** Stated task **
Replace "Looking at the screenshot, I should" with "From the screenshot, I will" throughout the records and leave everything else unchanged. Omit the pictures from your answer.

Start of Task material

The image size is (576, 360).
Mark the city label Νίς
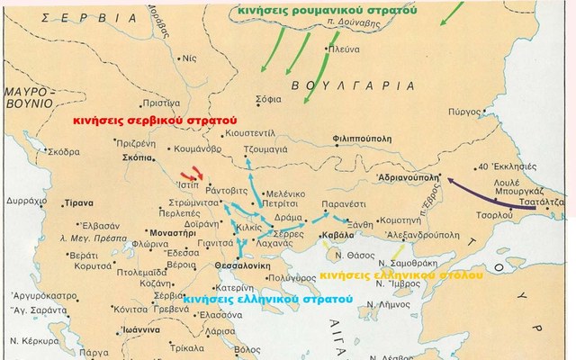(x=188, y=57)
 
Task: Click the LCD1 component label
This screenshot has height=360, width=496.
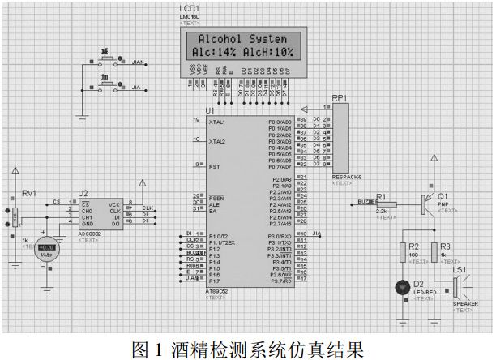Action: [189, 7]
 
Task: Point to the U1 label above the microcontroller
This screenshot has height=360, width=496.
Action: [211, 109]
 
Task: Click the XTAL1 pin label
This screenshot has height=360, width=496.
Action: [217, 122]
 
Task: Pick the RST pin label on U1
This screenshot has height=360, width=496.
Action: [214, 167]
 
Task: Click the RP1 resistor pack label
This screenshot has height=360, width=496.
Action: [339, 98]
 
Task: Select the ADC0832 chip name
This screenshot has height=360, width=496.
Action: [89, 234]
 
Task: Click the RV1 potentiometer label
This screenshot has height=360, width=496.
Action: [29, 194]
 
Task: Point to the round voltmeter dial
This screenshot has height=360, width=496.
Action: [53, 249]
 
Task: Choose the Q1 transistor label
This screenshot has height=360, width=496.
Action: [443, 196]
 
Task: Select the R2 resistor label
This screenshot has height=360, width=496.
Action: [413, 246]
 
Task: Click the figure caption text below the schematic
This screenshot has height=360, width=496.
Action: [247, 349]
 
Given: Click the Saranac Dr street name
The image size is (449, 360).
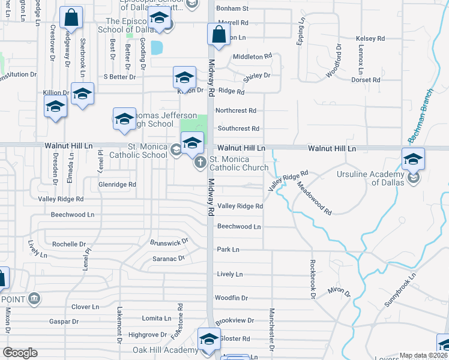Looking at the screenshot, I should tap(168, 259).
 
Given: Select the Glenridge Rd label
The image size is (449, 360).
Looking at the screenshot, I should tap(118, 184).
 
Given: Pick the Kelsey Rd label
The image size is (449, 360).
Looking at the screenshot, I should tap(370, 38).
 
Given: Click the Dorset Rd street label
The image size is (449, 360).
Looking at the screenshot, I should tap(366, 79).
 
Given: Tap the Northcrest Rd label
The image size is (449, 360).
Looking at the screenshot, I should tap(236, 110).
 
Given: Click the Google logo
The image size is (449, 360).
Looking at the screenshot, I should tap(20, 353).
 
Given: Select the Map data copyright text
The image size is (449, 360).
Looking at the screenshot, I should tap(423, 355).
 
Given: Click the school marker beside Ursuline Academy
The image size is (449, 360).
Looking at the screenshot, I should tap(413, 160).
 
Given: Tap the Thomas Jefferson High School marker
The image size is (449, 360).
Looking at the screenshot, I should tap(124, 119).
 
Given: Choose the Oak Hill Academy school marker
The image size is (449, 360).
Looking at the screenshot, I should tap(209, 339).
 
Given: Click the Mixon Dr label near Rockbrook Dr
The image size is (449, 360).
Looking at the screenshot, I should tap(338, 291).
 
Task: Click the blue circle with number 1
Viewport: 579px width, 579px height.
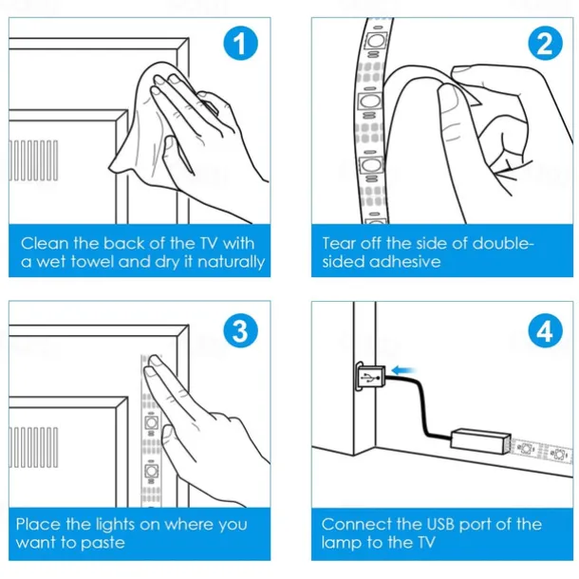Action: (241, 44)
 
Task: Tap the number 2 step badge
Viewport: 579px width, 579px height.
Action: (545, 44)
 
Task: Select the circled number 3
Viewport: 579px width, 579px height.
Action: (241, 330)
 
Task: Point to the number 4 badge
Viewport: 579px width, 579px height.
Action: (545, 330)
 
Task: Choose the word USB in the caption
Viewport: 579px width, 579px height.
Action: (440, 524)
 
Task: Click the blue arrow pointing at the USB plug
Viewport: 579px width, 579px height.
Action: (403, 370)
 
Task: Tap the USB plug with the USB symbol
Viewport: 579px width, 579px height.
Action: (370, 377)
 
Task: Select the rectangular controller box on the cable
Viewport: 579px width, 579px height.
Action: (481, 441)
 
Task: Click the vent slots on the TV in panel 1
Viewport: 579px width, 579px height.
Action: (33, 160)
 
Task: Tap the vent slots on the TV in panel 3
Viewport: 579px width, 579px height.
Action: (33, 448)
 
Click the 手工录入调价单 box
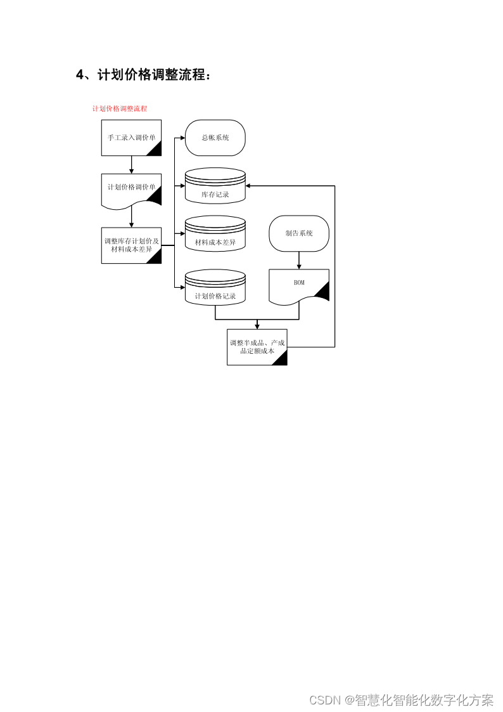(131, 138)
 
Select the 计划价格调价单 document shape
(131, 188)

End of Task material

** Reply to the task **
The image size is (576, 360).
Mark the city label Νίς
(x=188, y=57)
 
Task: Click the LCD1 component label
This screenshot has height=360, width=496.
Action: [189, 7]
 
Task: Point to the U1 label above the microcontroller
This screenshot has height=360, width=496.
Action: [211, 109]
 
Task: Click the XTAL1 pin label
This screenshot has height=360, width=496.
Action: [217, 122]
 
Task: Pick the RST pin label on U1
This screenshot has height=360, width=496.
Action: [214, 167]
 
Task: Click the RP1 resistor pack label
This screenshot has height=360, width=496.
Action: [339, 98]
 
Task: Select the ADC0832 chip name
This screenshot has height=360, width=496.
Action: [89, 234]
 
Task: Click the RV1 potentiometer label
This screenshot has height=360, width=496.
Action: [29, 194]
 
Task: Point to the round voltmeter dial
This screenshot has height=360, width=496.
Action: [53, 249]
 
Task: Choose the Q1 transistor label
This screenshot has height=360, width=496.
Action: [443, 196]
 
Task: Select the R2 resistor label
This screenshot has height=360, width=496.
Action: [413, 246]
 
Task: Click the figure caption text below the schematic
This screenshot has height=360, width=496.
Action: [247, 349]
 
Given: Click the Saranac Dr street name
The image size is (449, 360).
From the screenshot, I will tap(168, 259).
 
Given: Select the Glenridge Rd label
The image size is (449, 360).
From the screenshot, I will tap(118, 184).
 
Given: Pick the Kelsey Rd label
The image size is (449, 360).
From the screenshot, I will tap(370, 38).
 
Given: Click the Dorset Rd street label
The image size is (449, 360).
From the screenshot, I will tap(366, 79).
 
Given: Tap the Northcrest Rd label
The image size is (449, 360).
From the screenshot, I will tap(236, 110).
 
Given: Click the Google logo
The image size is (449, 360).
From the screenshot, I will tap(20, 353).
 
Given: Select the Map data copyright text
The image size is (449, 360).
From the screenshot, I will tap(423, 355).
 
Given: Click the school marker beside Ursuline Academy
The image size is (449, 360).
From the screenshot, I will tap(413, 160).
 
Given: Tap the Thomas Jefferson High School marker
The image size is (449, 360).
From the screenshot, I will tap(124, 119).
 
Given: Choose the Oak Hill Academy school marker
The image size is (449, 360).
From the screenshot, I will tap(209, 339).
 
Given: Click the Mixon Dr label near Rockbrook Dr
The image size is (449, 360).
From the screenshot, I will tap(338, 291).
 
Task: Click the blue circle with number 1
Viewport: 579px width, 579px height.
Action: (241, 44)
 
Task: Tap the number 2 step badge
Viewport: 579px width, 579px height.
Action: (545, 44)
 
Task: Select the circled number 3
Viewport: 579px width, 579px height.
Action: (241, 330)
 
Task: Point to the number 4 badge
Viewport: 579px width, 579px height.
Action: (545, 330)
 
Task: Choose the word USB in the caption
Viewport: 579px width, 579px height.
Action: (440, 524)
 
Task: Click the blue arrow pointing at the USB plug
Viewport: 579px width, 579px height.
Action: (403, 370)
 
Task: Tap the USB plug with the USB symbol
Viewport: 579px width, 579px height.
Action: (370, 377)
 
Task: Select the rectangular controller box on the cable
Viewport: 579px width, 579px height.
Action: (481, 441)
 
Task: Click the vent slots on the TV in panel 1
Viewport: 579px width, 579px height.
Action: (33, 160)
 
Task: Tap the vent slots on the TV in panel 3
Viewport: 579px width, 579px height.
Action: (33, 448)
 
Click the 手工录入调价单 box
(131, 138)
 
Select the 计划价格调价单 document shape
(131, 188)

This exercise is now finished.